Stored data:
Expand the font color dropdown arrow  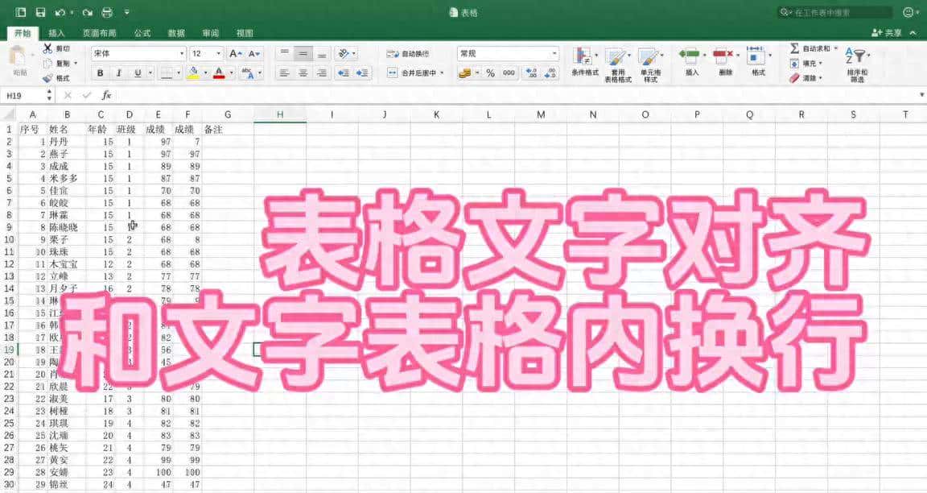[x=232, y=73]
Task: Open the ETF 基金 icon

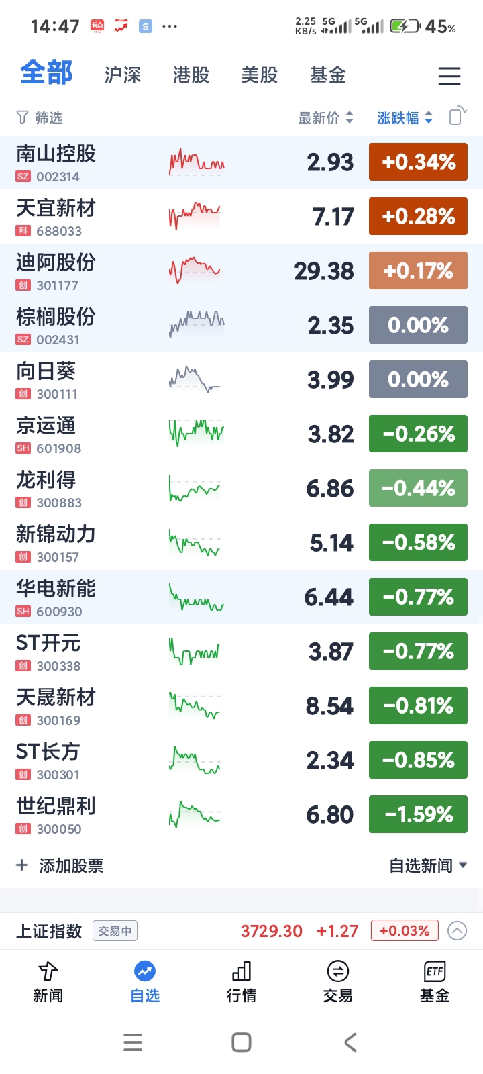Action: [435, 971]
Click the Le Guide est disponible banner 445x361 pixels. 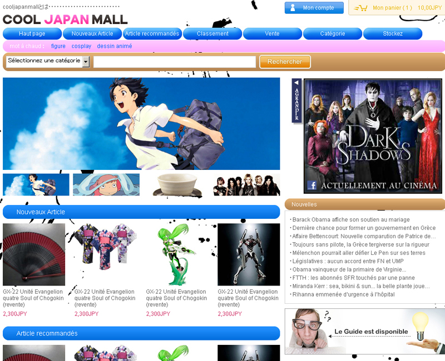pos(365,331)
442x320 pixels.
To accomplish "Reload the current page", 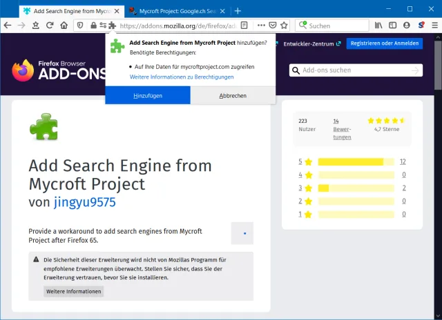I will click(49, 26).
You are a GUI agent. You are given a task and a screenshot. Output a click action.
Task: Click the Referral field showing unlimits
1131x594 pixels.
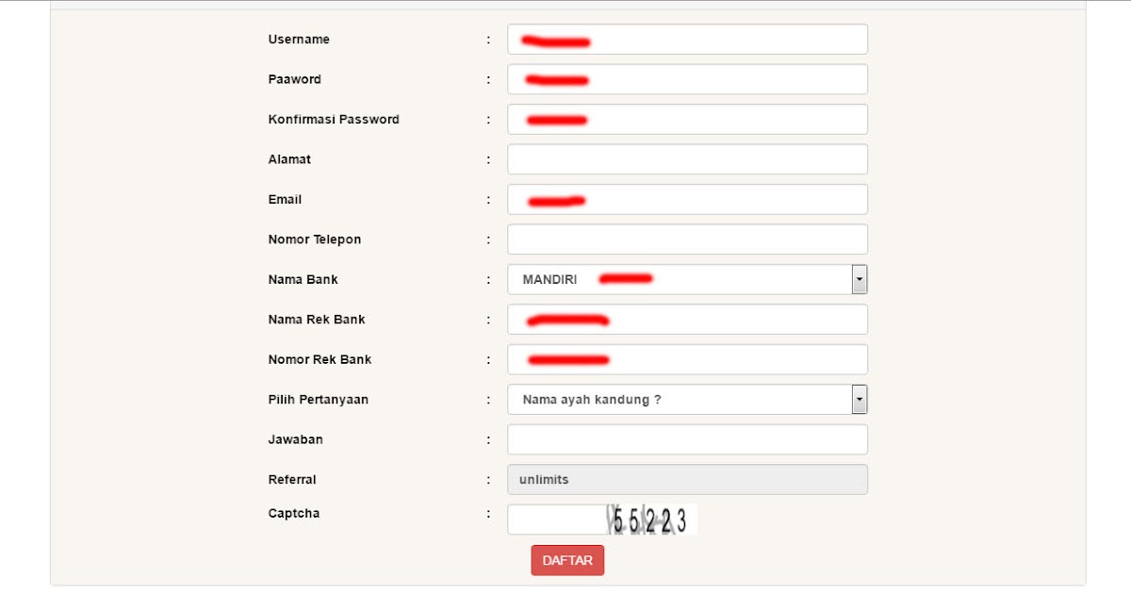point(687,479)
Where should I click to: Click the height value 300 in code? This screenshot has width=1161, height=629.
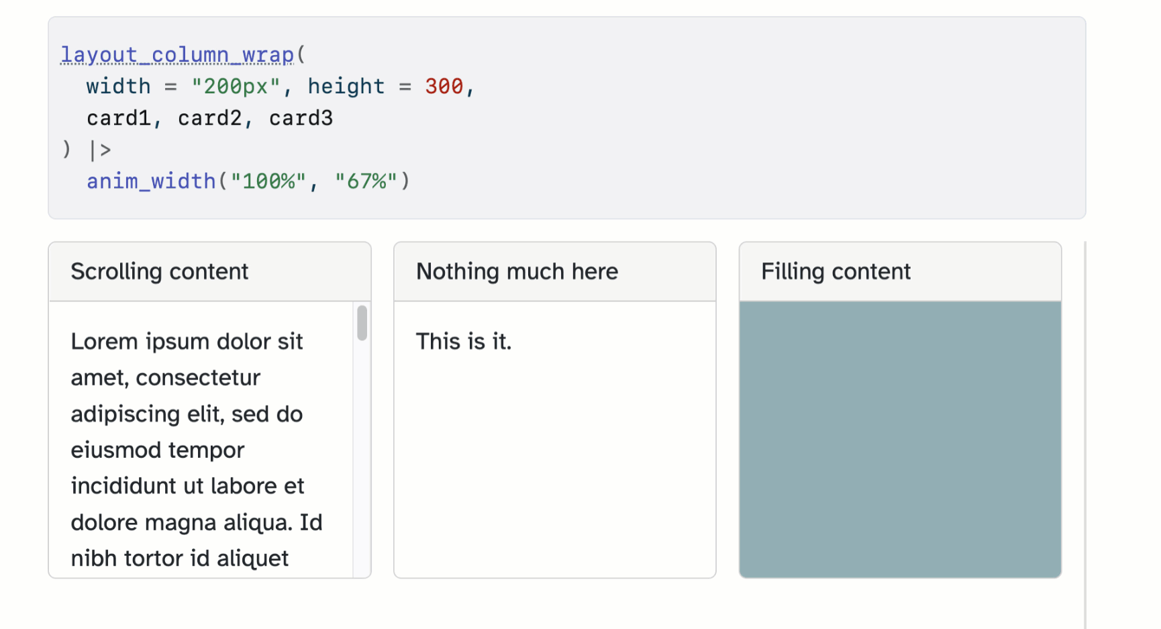click(x=444, y=86)
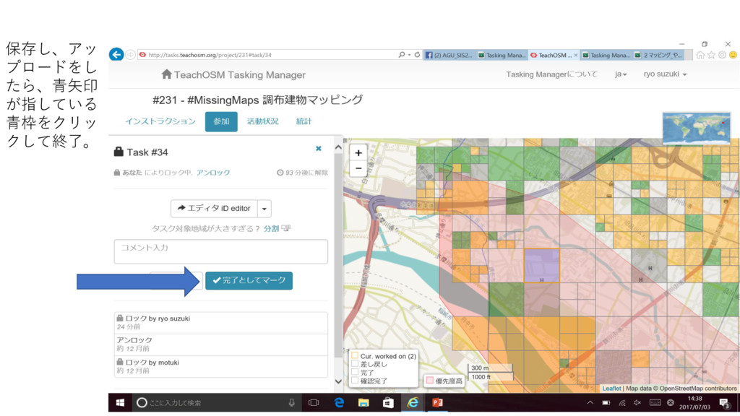Open the ja language dropdown

621,74
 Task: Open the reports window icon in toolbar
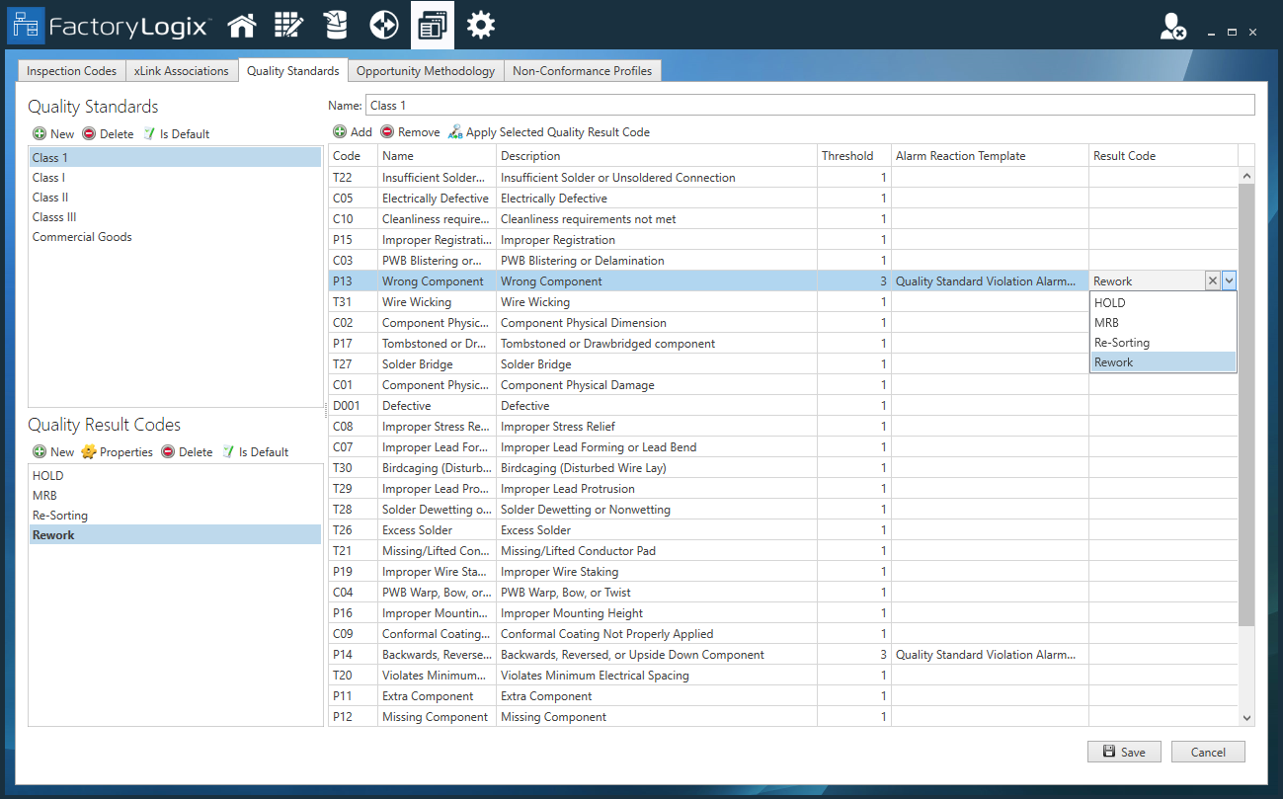432,25
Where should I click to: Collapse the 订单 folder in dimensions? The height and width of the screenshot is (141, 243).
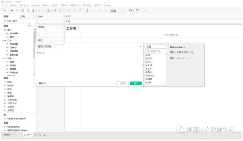(x=3, y=40)
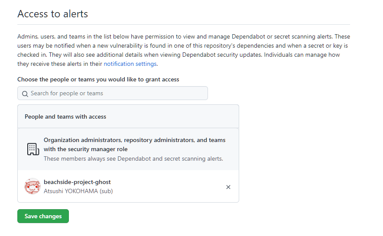This screenshot has height=236, width=383.
Task: Click the Atsushi YOKOHAMA (sub) name text
Action: [78, 191]
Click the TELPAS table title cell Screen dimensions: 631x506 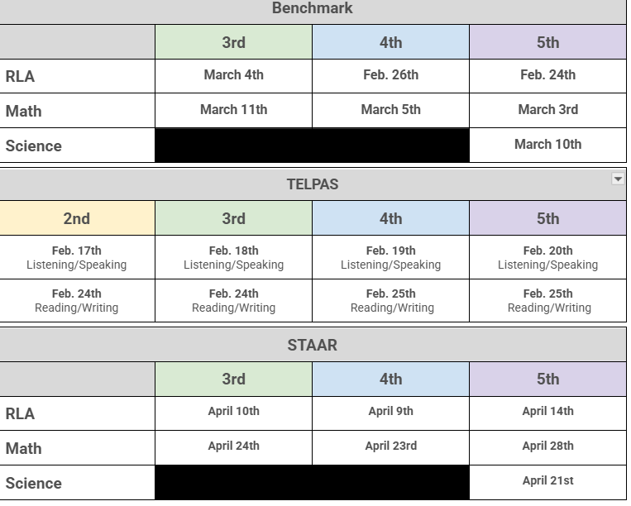tap(313, 184)
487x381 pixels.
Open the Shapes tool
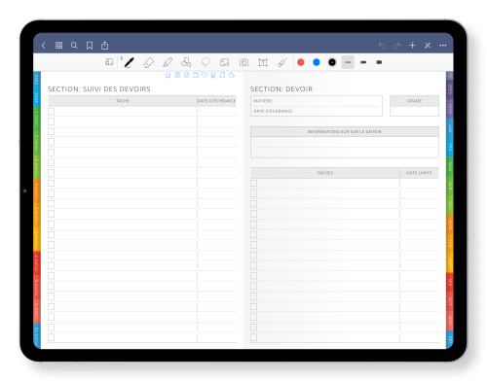click(186, 62)
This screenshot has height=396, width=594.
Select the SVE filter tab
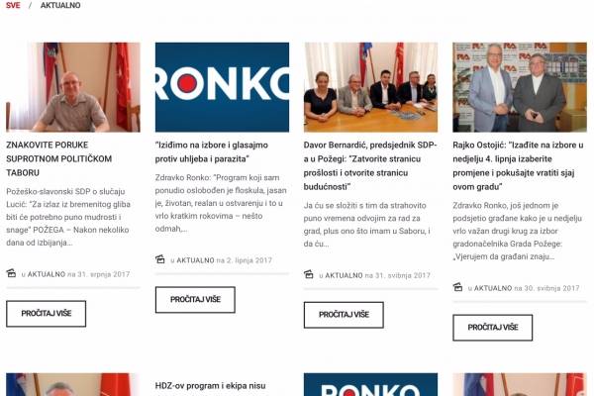pos(13,5)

Goal of the exercise:
Exactly as written, reproduce the lines from the one containing "487x381 pixels." through the last line of the entries above, and leave every picture out.

Response:
487x381 pixels.
Open the Shapes tool
click(186, 62)
This screenshot has height=396, width=594.
Select the SVE filter tab
pos(13,5)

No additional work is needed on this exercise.